Tag: Swiss

  • bicycle fascist

    I was overtaken on the bike path today by a puzzlingly hostile man. He seemed to have a store of labels and insults saved up and was eager to put them to use. The sun had finally come out. I had ridden clear across town to collect my Ghanaian visa. I was thinking as I rode: honestly there’s nothing like crossing the first bridge to open between East and West Germany in 1989 in a sudden sharp hailstorm to make you want to leave the country for a while.

    Later on all the errands and grocery shopping were finally done and as I was cycling home – the clouds broke apart and a glorious sunshine lit the local world. I slowed down and looked about me, enjoying the pretty sky. Indescribable light at this time of year, sometimes. A pinging from behind warned of another, faster cyclist. I veered wobbling to the left, defaulting by accident to my Australian road rules, and the other rider pinged his bell furiously, with small intermissions, four or five times over. He called out to me. “Can you pull over to the right to let a person pass?”

    “I have pulled over to the left,” I said, “to let you past.”

    He pinged his bell again though he already had my attention. “Are you deaf?”

    I said, “What? Are you German?”

    “No,” he said, primly, as he passed me. “I am a Swiss. Keep your German fascism to yourself!”
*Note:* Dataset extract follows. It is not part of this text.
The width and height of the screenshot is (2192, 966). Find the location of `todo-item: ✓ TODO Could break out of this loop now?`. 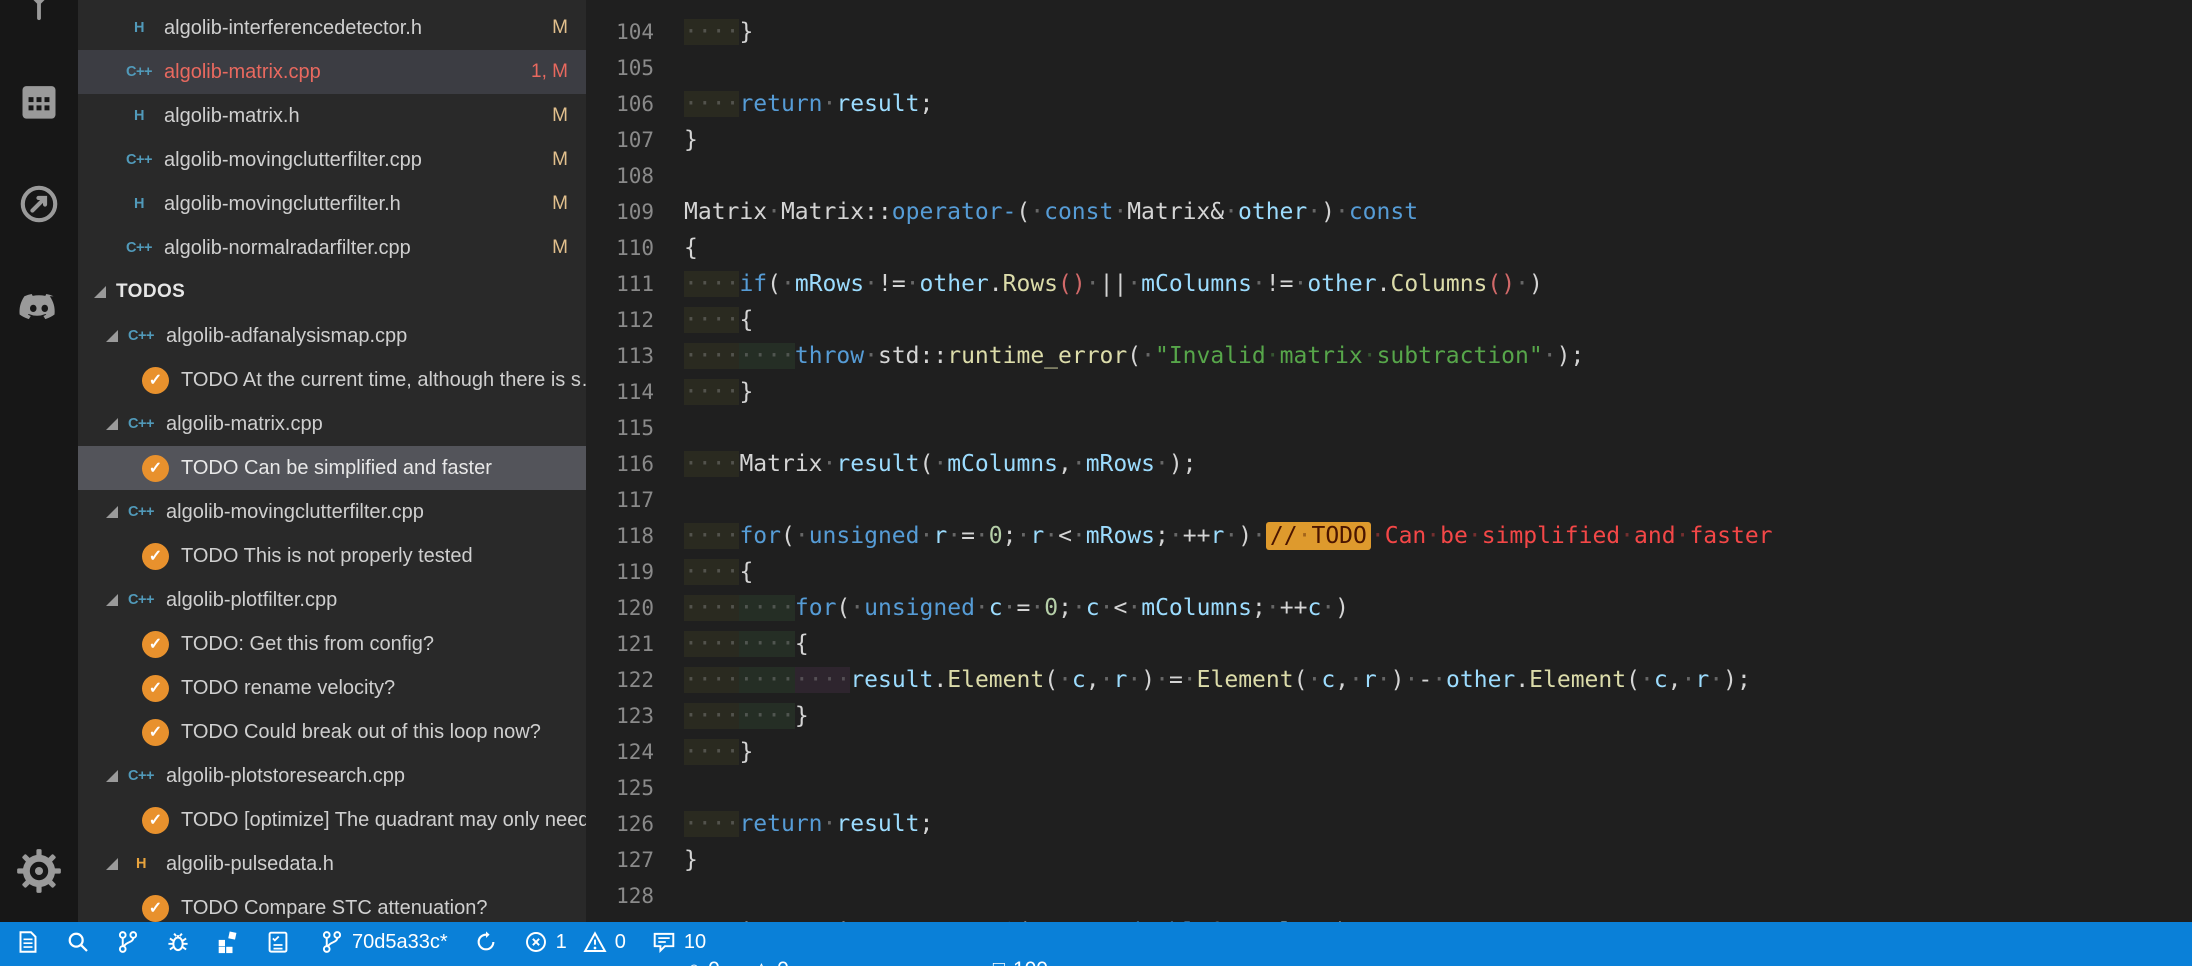

todo-item: ✓ TODO Could break out of this loop now? is located at coordinates (332, 732).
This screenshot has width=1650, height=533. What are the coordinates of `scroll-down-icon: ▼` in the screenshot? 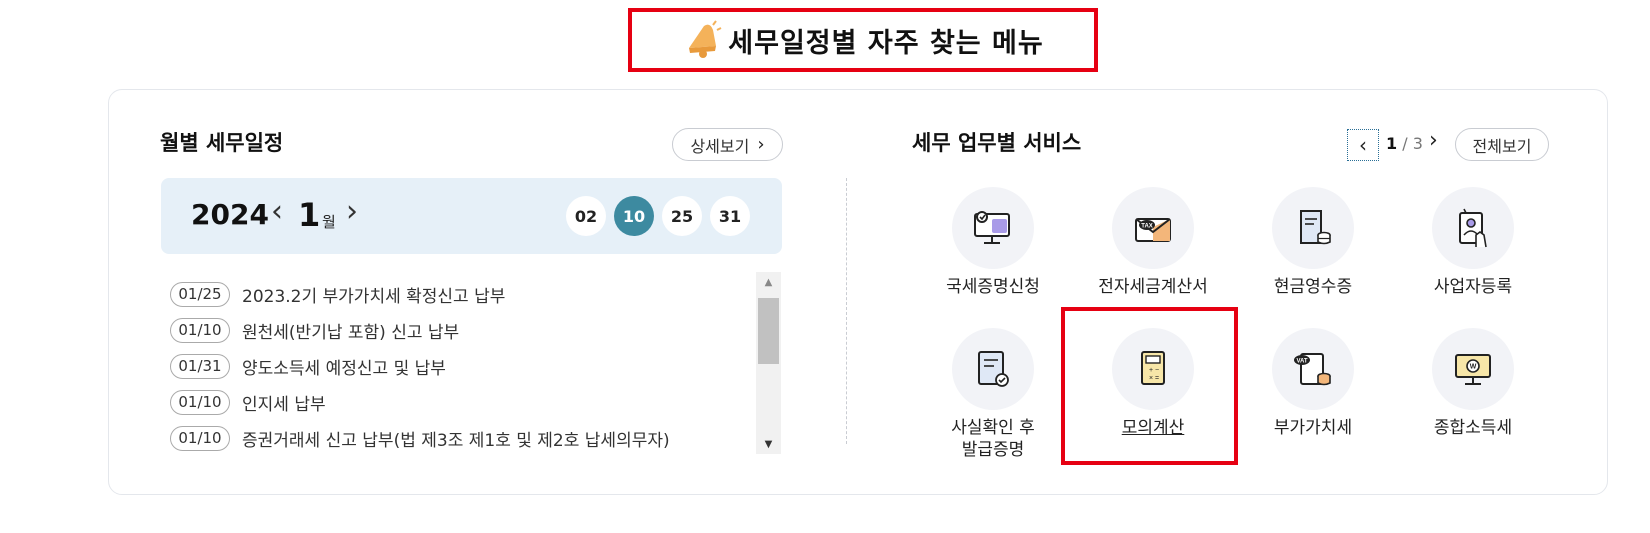 It's located at (768, 444).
    Fuck you, I said, reverting to English, and then the tail of my skirt jammed in the spokes and I shuddered to a stop. As I disentangled myself and set off home I was thinking how quickly we had skipped through the steps to the full apparatus: accusations of physical handicap, warning sirens, curt instructions, national identity and then – within a mere moment, it seemed – we were already arrived at the most unimaginative form of terrorism there is: Fascism.

  • a Berlin evening, so cold, so sweet

    After an exceptionally difficult night and a day of doing difficult work, I said: I need to go out. Let’s go someplace we can have a glass of red and a plate of food. I had in mind Italian but the restaurant was closed for some sawing and hammering, we ended up at a Swiss place run by a Swiss man who aired his Swiss accent to amuse us.

    The wine was nice, the food was ok and the atmosphere thriving and red-checked. People came in from the cold in little gouts. We had a basket of bread and the waitress brought a little marble slab like something chipped out of a wall with a scrape of herbed butter splayed onto it. In the flickering candlelight we talked about his work and mine. I kept picking up the white enamelled wooden pepper mill and holding it in my hand, for the consolation.

    Is it true the Swiss eat apple tart with lavender-scented soft cream? These Swiss do. I remembered the word I had made up to describe the natty fellows in late middle age circling the lake in Zurich in their roll-top cars, who had pink and lemon coloured cashmere jumpers knotted round their shoulders and some of whom were wearing mint green pants: immaculate contraception. We whined a little, pleasurably, about the music, which was one of those wan girls who spoons the stuffing out of twelve or fourteen formerly robust intricacies (The Cure, baby, the Rolling Stones) so that you feel faintly perturbed by the recollection: hey, didn’t I once used to know this song? More than the Queen, she was the opposite of punk. Feeling warmed inside and far more unwound we paid our bill and walked home across the hardening snow, and it had grown so terribly cold during the evening I started to tremble inside my duvet jacket and we both became nauseous with chill.